How to complete this task:
With the pictures left aside, write out the entries that follow exactly.

BEGIN Exercise input

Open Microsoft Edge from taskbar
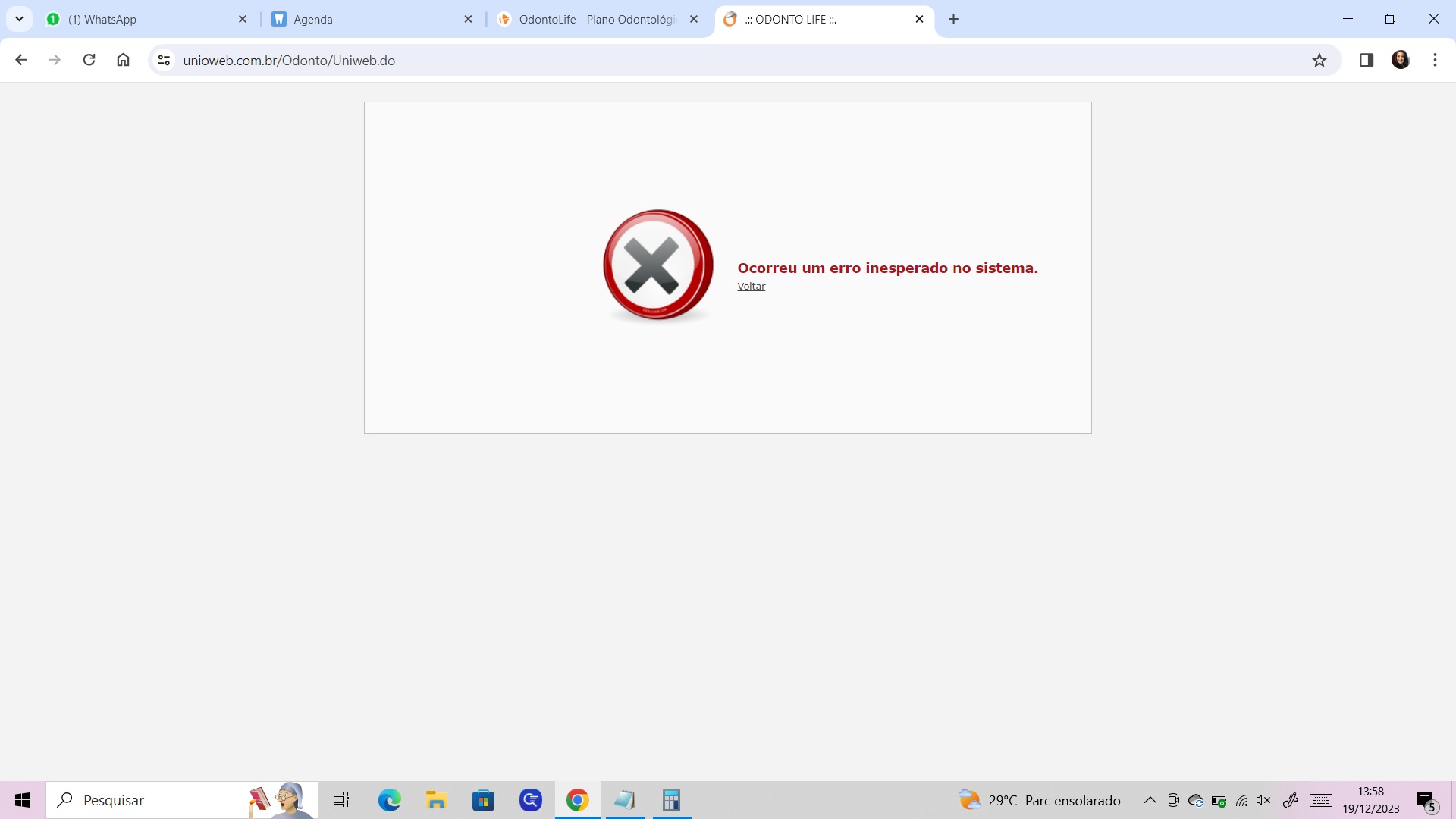1456x819 pixels. click(389, 800)
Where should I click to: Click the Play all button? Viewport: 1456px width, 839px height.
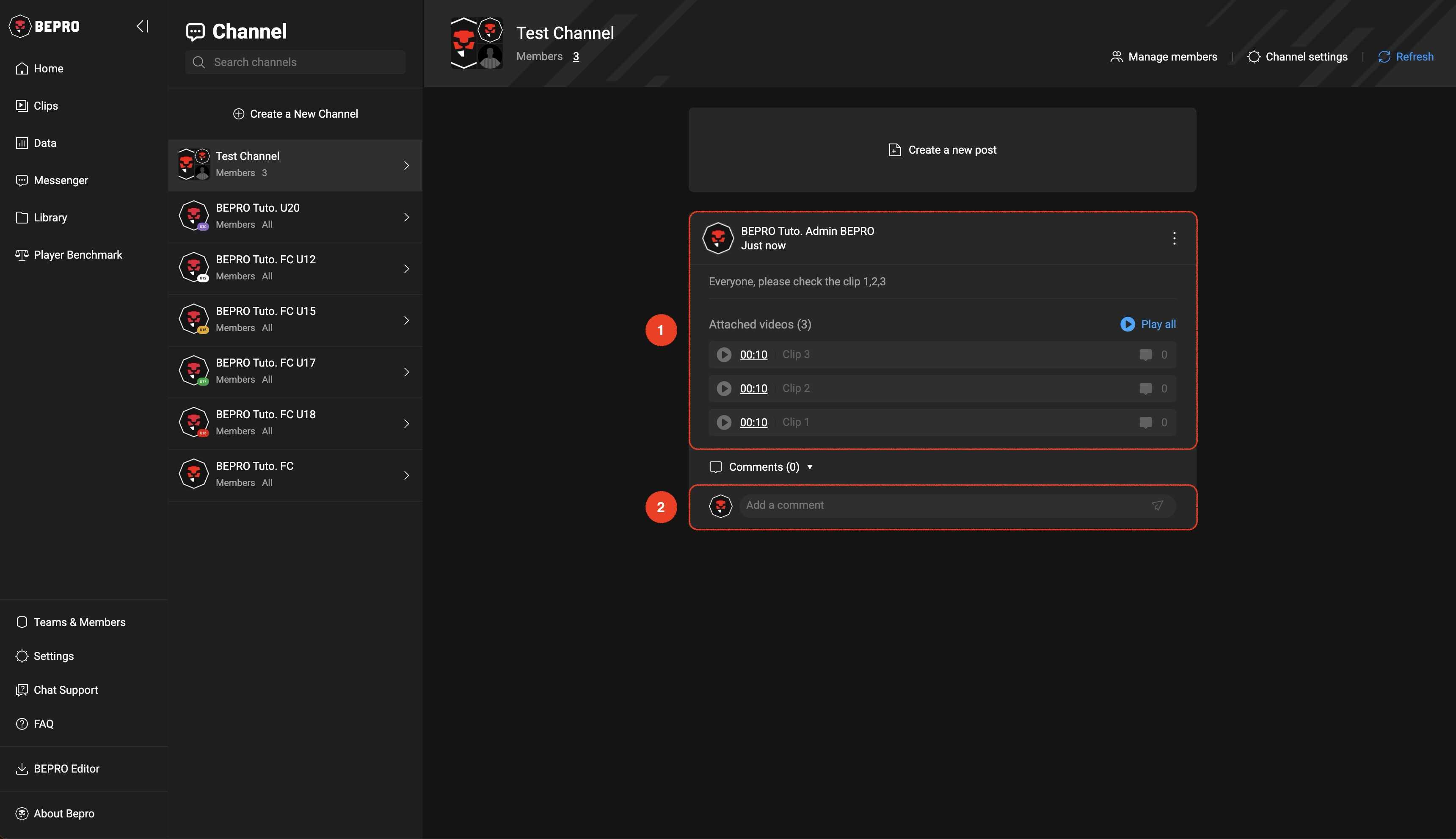pyautogui.click(x=1148, y=324)
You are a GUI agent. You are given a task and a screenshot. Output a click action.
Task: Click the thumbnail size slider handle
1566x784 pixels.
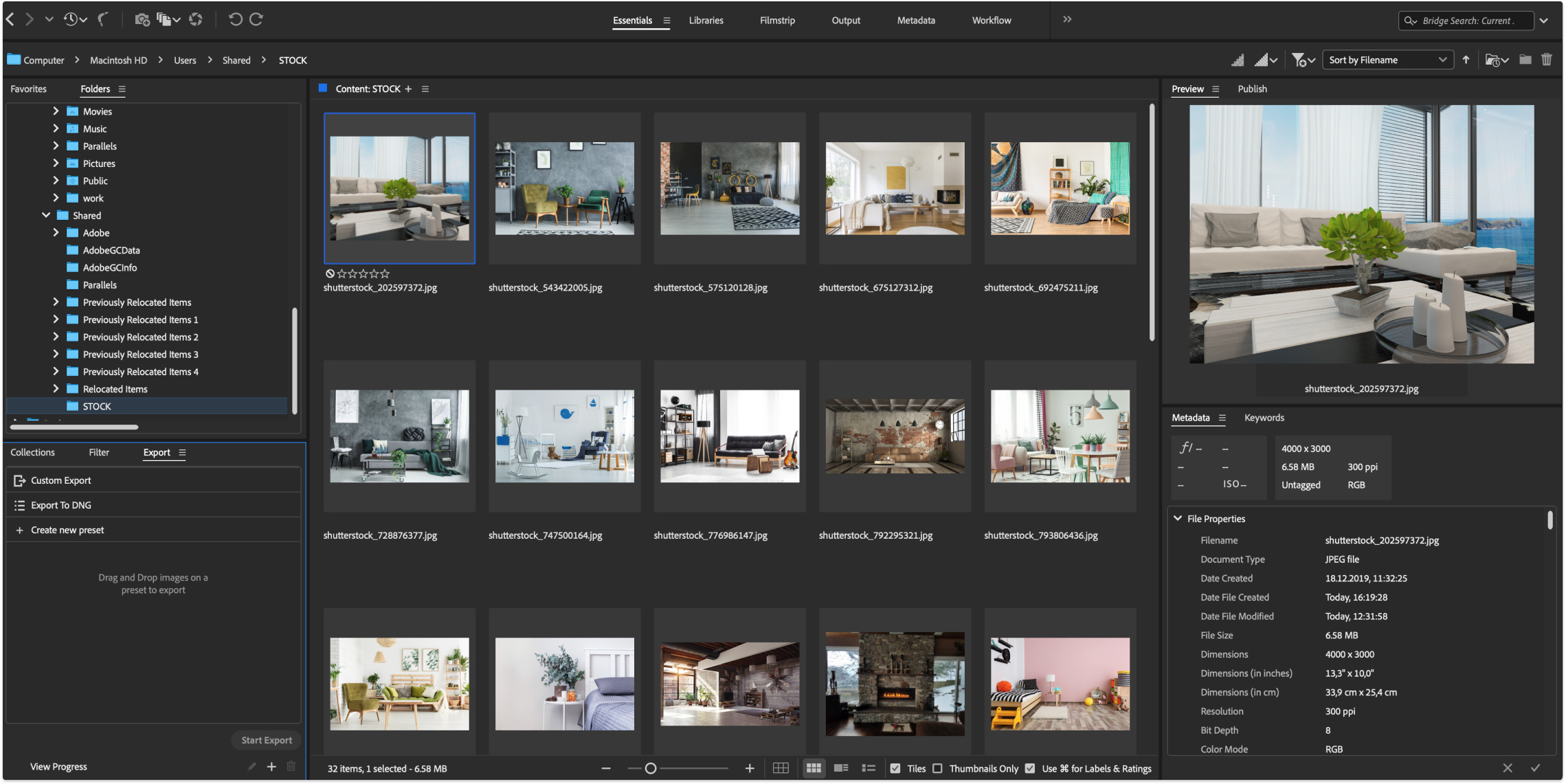[x=650, y=768]
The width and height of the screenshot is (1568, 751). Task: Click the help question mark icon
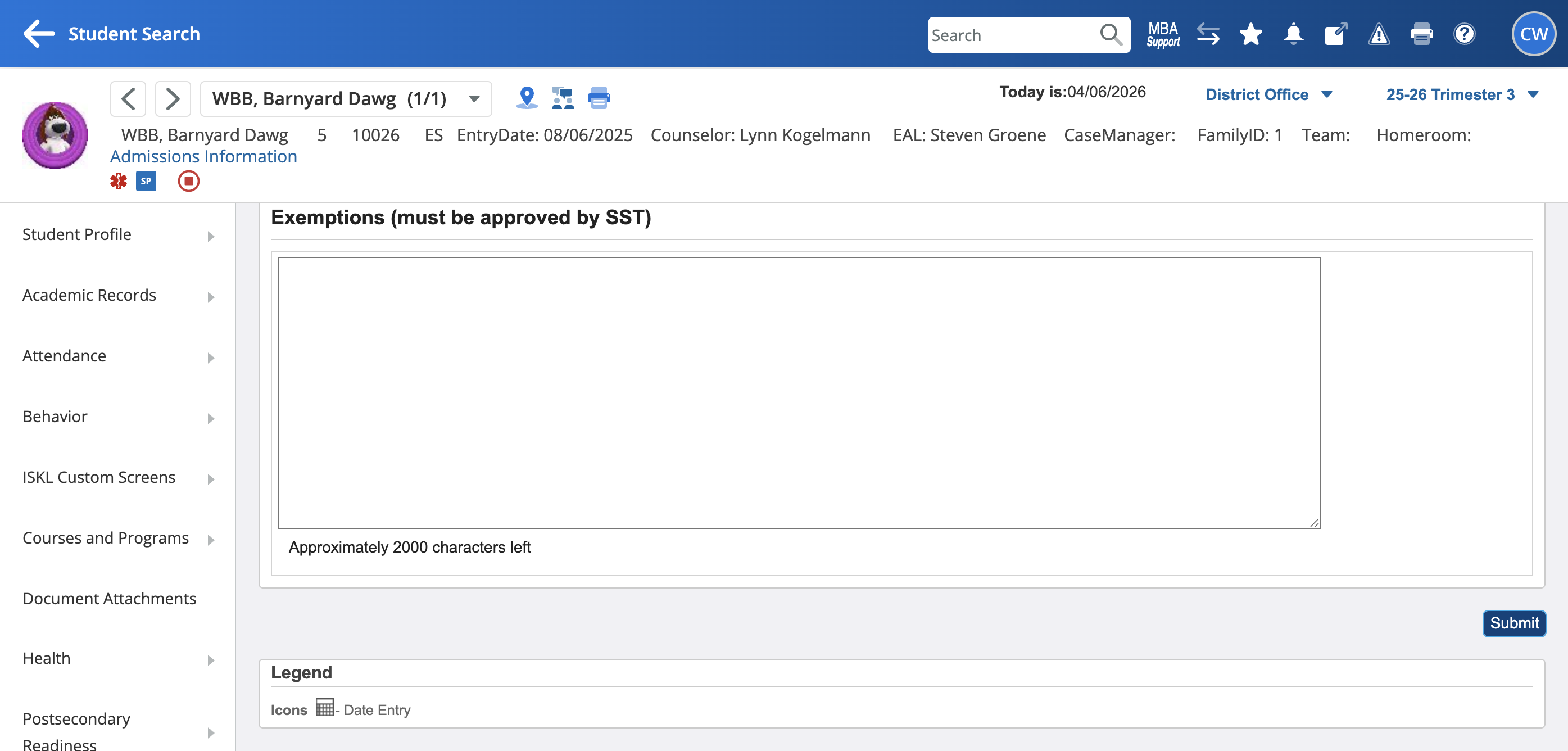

END Exercise input

Solution:
Open Microsoft Edge from taskbar
1456x819 pixels. click(389, 800)
Where should I click to: Click the Play all button? Viewport: 1456px width, 839px height.
pyautogui.click(x=1148, y=324)
You are a GUI agent. You are given a task and a screenshot. Output a click action.
Task: Click the thumbnail size slider handle
1566x784 pixels.
[x=650, y=768]
The width and height of the screenshot is (1568, 751). Task: Click the help question mark icon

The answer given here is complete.